**Text excerpt:**
Speaker of the Sejm, the lower house of the Polish parliament

The marshal of the Sejm (Marszałek Sejmu, /pol/) is the speaker of the Sejm, the lower house of the Polish Parliament. The office traces its origins to the 15th century. In modern Poland, the full title is Marshal of the Sejm of the Republic of Poland (Marszałek Sejmu Rzeczypospolitej Polskiej). Marszałek, in this case, is Polish native name for parliamentary Speaker.

==Related historical offices==
The Polish–Lithuanian Commonwealth also had an office of Sejmik Marshal.

In the Kingdom of Galicia and Lodomeria, from 1861, the chairman of the Provincial Sejm of Galicia with its seat at Lwów bore the title Marszałek krajowy (Province Marshal). The Kingdom of Poland, from 1916 to 1918, used the title Marszałek Rady Stanu (Marshal of the State Council).

In the Second Polish Republic (1918–1939), the deputies elected one of their number as Marshal of the Sejm for the duration of the Sejm's term. Until 1935 (when superseded by the Senate Marshal), the Marshal or Chairman of the Sejm substituted for the President of Poland in the latter's absence or disability (Acting President of the Republic of Poland). Nowadays, it is again the Marshal of the Sejm who becomes the Acting President.

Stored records
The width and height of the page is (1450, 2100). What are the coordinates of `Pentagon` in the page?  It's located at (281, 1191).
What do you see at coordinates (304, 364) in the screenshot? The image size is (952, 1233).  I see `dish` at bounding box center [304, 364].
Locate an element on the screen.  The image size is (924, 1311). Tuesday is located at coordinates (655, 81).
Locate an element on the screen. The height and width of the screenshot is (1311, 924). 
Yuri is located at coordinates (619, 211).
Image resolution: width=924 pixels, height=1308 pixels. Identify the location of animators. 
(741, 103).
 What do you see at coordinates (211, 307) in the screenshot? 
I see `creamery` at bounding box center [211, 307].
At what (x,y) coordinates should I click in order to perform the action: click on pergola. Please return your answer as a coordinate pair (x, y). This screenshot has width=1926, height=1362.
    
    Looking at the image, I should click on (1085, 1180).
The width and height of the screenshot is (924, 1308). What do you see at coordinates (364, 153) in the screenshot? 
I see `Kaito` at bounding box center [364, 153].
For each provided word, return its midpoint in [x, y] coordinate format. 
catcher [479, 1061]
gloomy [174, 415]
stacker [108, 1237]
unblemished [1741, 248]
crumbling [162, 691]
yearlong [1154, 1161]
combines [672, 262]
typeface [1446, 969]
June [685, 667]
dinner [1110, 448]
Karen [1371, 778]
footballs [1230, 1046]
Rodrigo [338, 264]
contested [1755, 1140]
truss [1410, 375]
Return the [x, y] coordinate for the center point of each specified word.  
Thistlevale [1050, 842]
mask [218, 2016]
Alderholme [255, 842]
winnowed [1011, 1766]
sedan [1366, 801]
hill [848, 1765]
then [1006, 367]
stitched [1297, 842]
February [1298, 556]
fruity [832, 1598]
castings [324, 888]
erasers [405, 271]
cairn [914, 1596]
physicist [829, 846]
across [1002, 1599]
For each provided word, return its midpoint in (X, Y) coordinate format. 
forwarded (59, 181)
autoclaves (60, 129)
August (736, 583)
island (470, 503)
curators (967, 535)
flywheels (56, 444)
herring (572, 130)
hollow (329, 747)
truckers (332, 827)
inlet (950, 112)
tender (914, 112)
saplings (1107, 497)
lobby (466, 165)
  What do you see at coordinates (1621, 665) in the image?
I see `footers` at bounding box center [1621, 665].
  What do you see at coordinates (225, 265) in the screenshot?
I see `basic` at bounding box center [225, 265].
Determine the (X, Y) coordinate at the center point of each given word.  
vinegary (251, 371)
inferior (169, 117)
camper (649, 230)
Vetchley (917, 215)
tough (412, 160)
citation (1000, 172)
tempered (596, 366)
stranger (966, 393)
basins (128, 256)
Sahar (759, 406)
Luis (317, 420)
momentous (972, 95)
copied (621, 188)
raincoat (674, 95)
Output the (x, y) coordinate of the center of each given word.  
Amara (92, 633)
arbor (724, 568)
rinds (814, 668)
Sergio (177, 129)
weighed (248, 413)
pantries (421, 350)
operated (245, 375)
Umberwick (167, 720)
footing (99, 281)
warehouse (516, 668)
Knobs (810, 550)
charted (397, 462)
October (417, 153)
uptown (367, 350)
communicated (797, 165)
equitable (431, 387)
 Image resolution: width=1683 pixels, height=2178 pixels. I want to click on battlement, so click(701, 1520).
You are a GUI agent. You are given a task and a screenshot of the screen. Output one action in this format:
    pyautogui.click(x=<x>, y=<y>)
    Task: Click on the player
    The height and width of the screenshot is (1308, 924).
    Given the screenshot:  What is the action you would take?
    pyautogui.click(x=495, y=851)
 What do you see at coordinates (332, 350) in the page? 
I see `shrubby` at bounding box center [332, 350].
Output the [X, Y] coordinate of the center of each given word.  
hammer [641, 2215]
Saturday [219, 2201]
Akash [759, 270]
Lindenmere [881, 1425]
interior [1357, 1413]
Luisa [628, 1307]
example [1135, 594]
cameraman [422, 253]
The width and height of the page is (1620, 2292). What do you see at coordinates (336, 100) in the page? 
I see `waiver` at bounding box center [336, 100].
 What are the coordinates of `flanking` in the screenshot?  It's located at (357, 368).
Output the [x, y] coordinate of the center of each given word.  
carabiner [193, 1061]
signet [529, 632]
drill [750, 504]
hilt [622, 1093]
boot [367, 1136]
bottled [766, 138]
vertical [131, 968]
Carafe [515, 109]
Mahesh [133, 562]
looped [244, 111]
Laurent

**Questions on the material:**
**A.** List every Polish-language title of two or more words that appears in the text on the Marshal of the Sejm.
**B.** Continue the text on the Marshal of the Sejm from its final sentence.

**Results by task:**
**A.**
Marszałek Sejmu
Marszałek Sejmu Rzeczypospolitej Polskiej
Marszałek krajowy
Marszałek Rady Stanu

**B.**
==Modern Marshals of the Sejm==
Today the Marshal of the Sejm is the chairman of the Presidium of the Sejm (Prezydium Sejmu) and the Convention of Seniors (Konwent Seniorów). The Marshal oversees the work of the Sejm, supervises procedural sessions of the Sejm, and convenes and chairs the proceedings of the Convention of Seniors and the Presidium of the Sejm. The Marshal appoints the Chief of the Chambers (of the Sejm, and of the Senat), and, since 1989, substitutes for the President of Poland in the event of that office's vacancy.

Their deputy is the Deputy Marshal of the Sejm of the Republic of Poland. This would be an elected representative rather than a fixed individual.
==2025 vote of Włodzimierz Czarzasty to the position of Marshal of the Sejm==

Vote of Włodzimierz Czarzasty to the position of Marshal of the Sejm.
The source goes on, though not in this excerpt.